FCA writes to UK’s banks over aligned overdraft rates

The FCA has written to the UK’s major banks requesting them to provide evidence of how they arrived at their pricing decisions on overdraft rates.

The regulator announced that it was particularly seeking how major banks had aligned their overdraft rates at just below 40%.

This comes after the FCA announced reforms of the market last week that ended high unarranged charges, which the regulator claimed could save typical borrowers up to £55 per month on an unarranged overdraft of £100 over 7 days.

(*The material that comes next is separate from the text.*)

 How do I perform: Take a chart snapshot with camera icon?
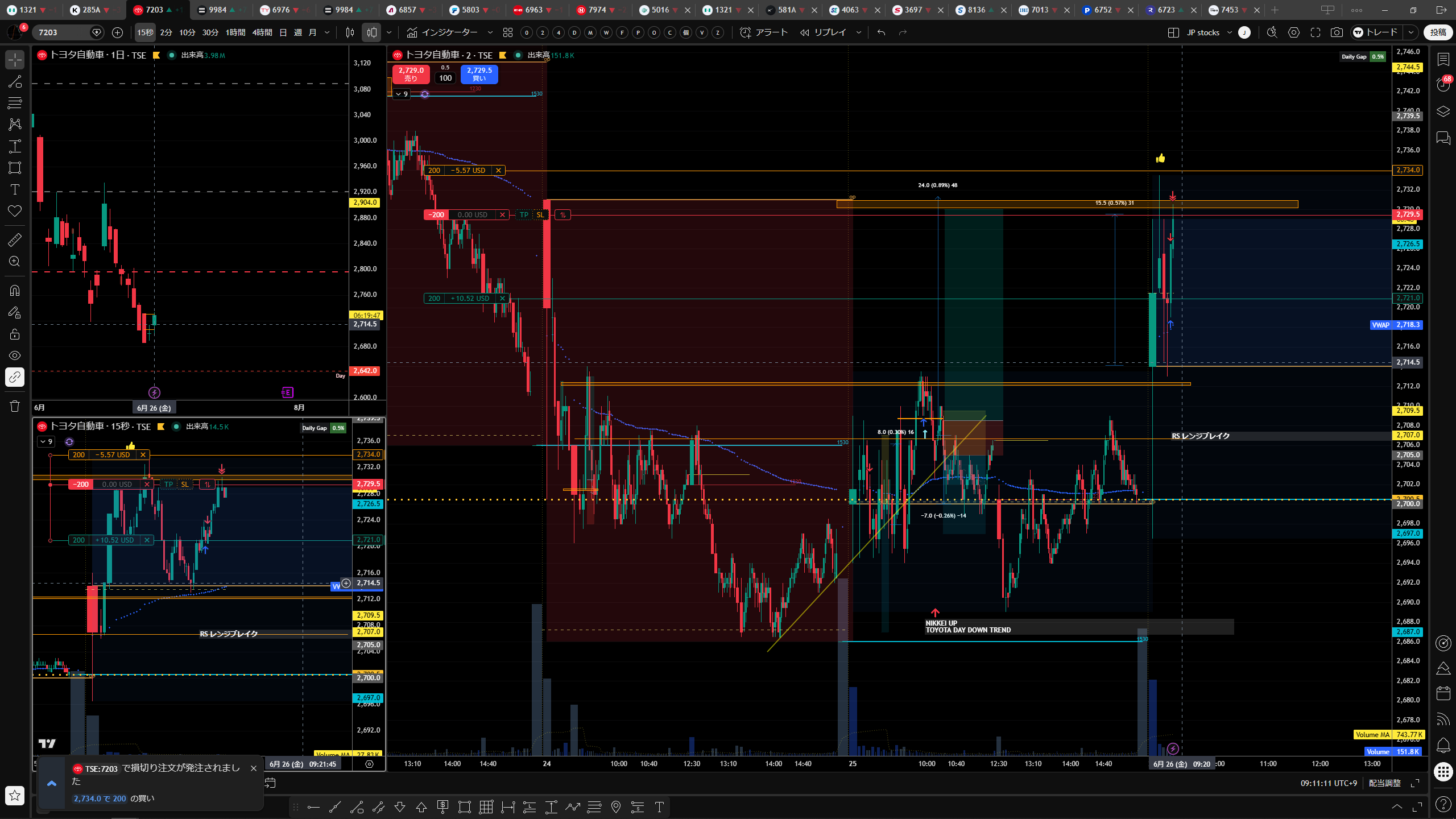pos(1337,32)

The FCA also announced it was banning confusing fees and charges, as well as calling for the cost of overdrafts to be made more transparent. In a statement, the regulator said it had now seen the major banks and building societies in the UK release their new rates – with most setting very similar prices.

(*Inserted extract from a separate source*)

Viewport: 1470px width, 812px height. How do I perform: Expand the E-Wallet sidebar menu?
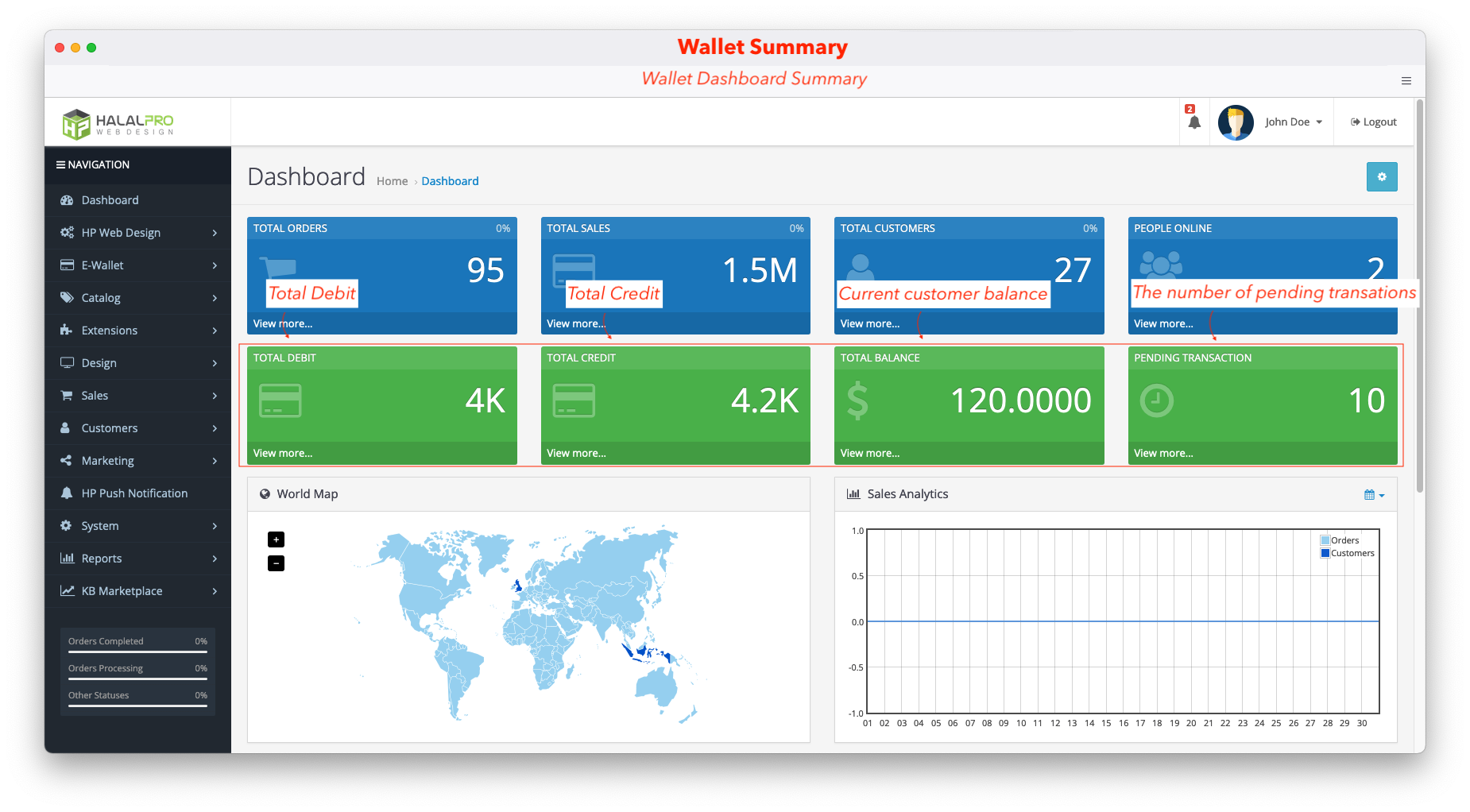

The regulator said it was expecting firms to take positive steps to help customers it said could be ‘worse off’ or in ‘financial difficulties’ as a result of the changes, and has requested plans for how firms are dealing with the most affected customers.

Commenting on the latest update from the FCA, Hargreaves Lansdown personal finance analyst, Sarah Coles, said: “The banks may have shot themselves in the foot by announcing sky high arranged overdraft rates that bear a spookily similarity to one another. The FCA warned all along that if the banks didn’t offer competitive rates, it could consider overdraft charge caps.

“The FCA won’t be surprised that banks have hiked arranged overdraft rates in response to their new rules – they always said this would happen. But the fact that a big chunk of the high street has somehow simultaneously alighted on 39.9% has rung alarm bells.

“Back in December, when it first announced the changes, it said it didn’t want to introduce a cap on overdraft charges – in case banks saw it as a target rather than a limit. Instead, it hoped the changes would mean they actively competed to offer the best rates. However, it warned that if they chose not to compete and rates were hiked more than expected it would consider a cap.”

The FCA’s statement closed by saying it would be keeping a ‘close eye’ on the market, and that it would act should it see ‘continued harm.’